• [TASK] Put the entries from the line containing "The image size" through the line containing "point(9,107)" into a numbered list, leaving out blank lines.

• [AVAILABLE RECORDS]
################
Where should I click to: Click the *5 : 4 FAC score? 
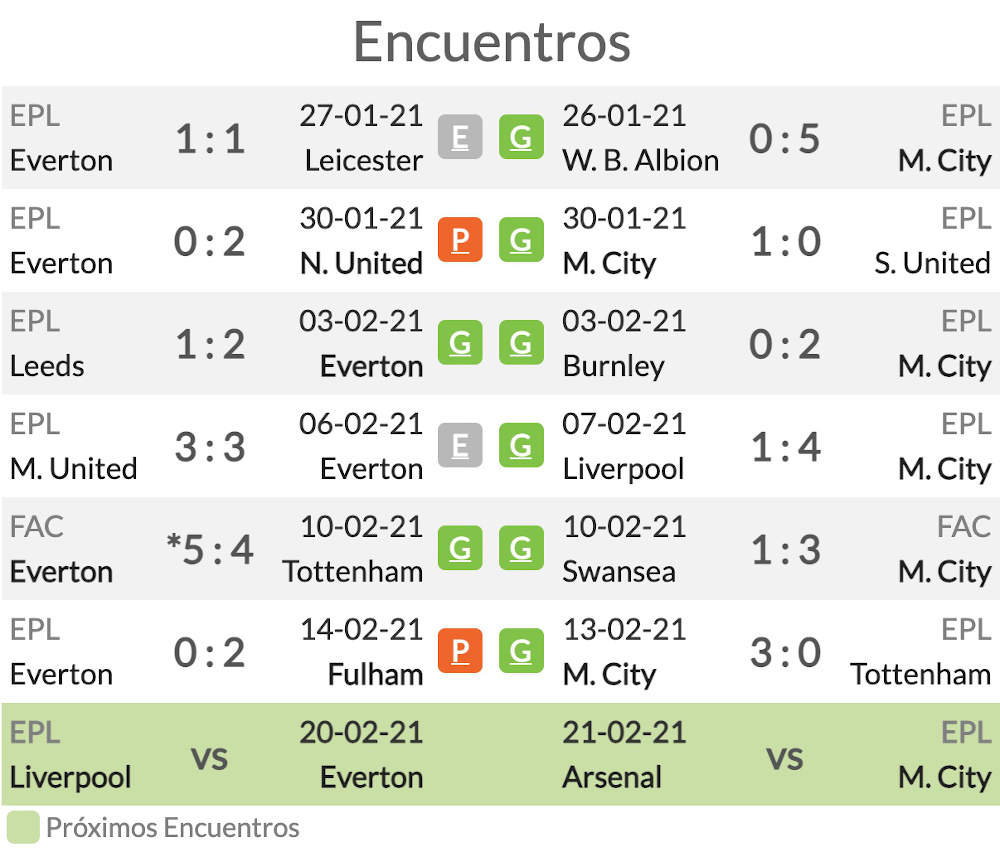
################
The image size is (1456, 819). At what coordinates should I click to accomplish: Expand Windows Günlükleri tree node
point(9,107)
################
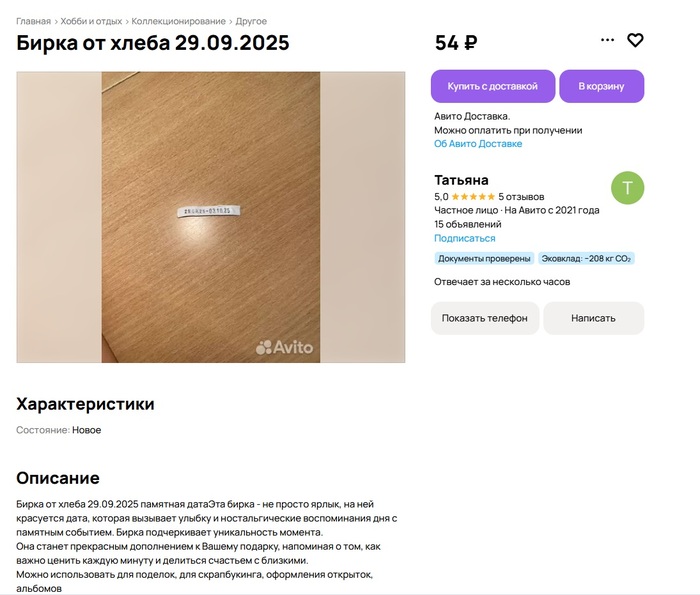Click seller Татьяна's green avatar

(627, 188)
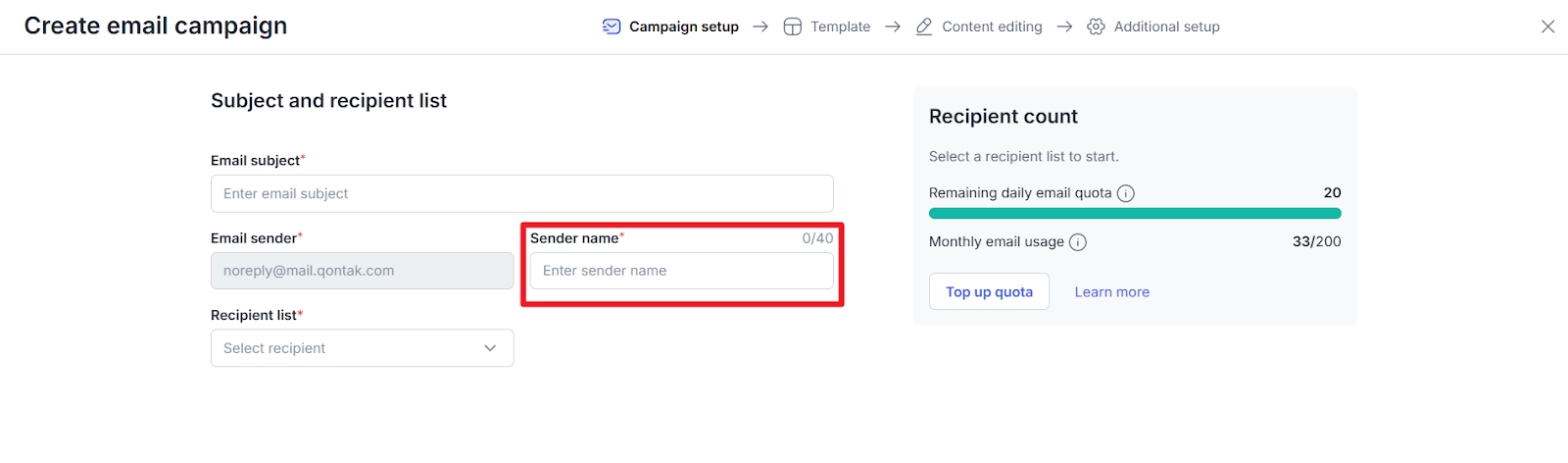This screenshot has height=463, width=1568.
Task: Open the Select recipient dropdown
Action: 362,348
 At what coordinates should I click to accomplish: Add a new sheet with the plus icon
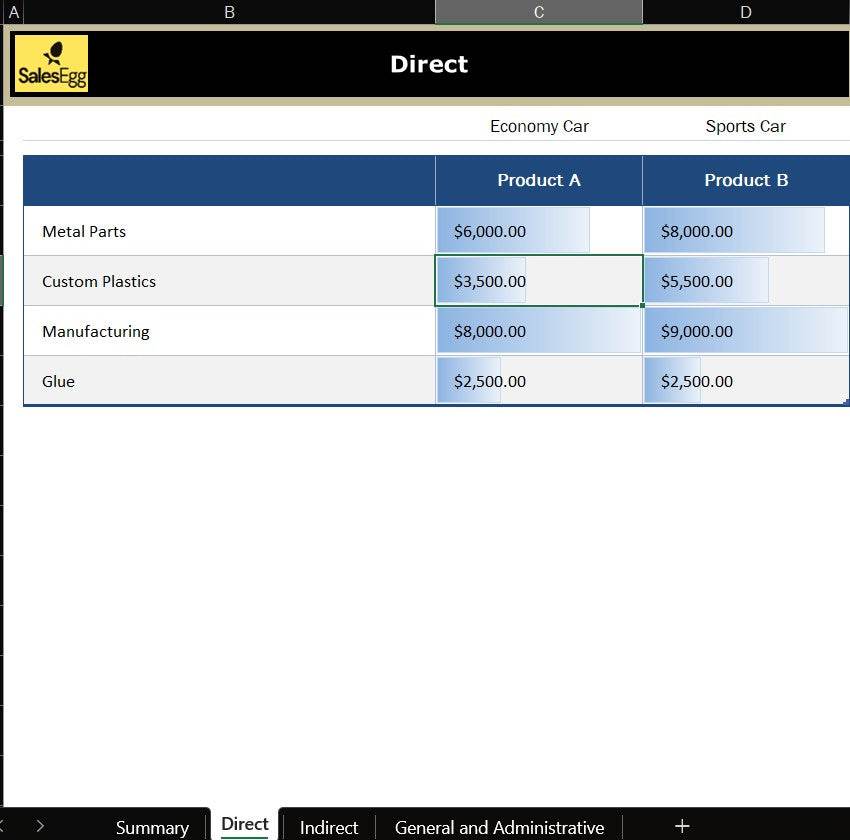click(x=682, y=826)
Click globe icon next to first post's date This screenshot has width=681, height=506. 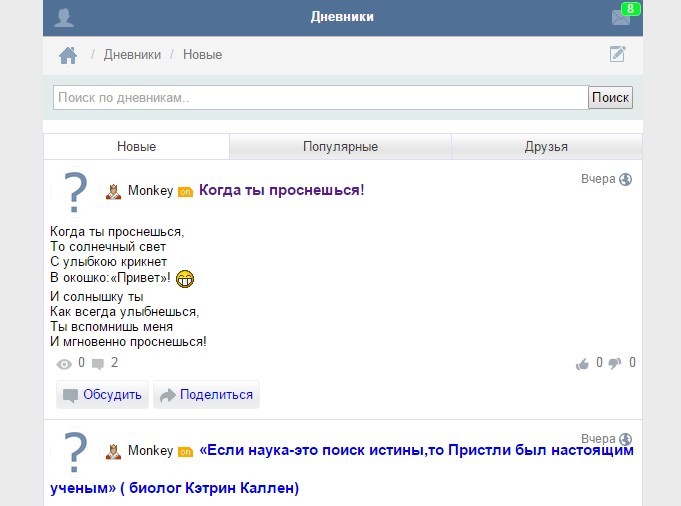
################
• [REPLY]
1. The image size is (1456, 819). At what coordinates should I click to accomplish: Expand Windows Günlükleri tree node
2. point(9,107)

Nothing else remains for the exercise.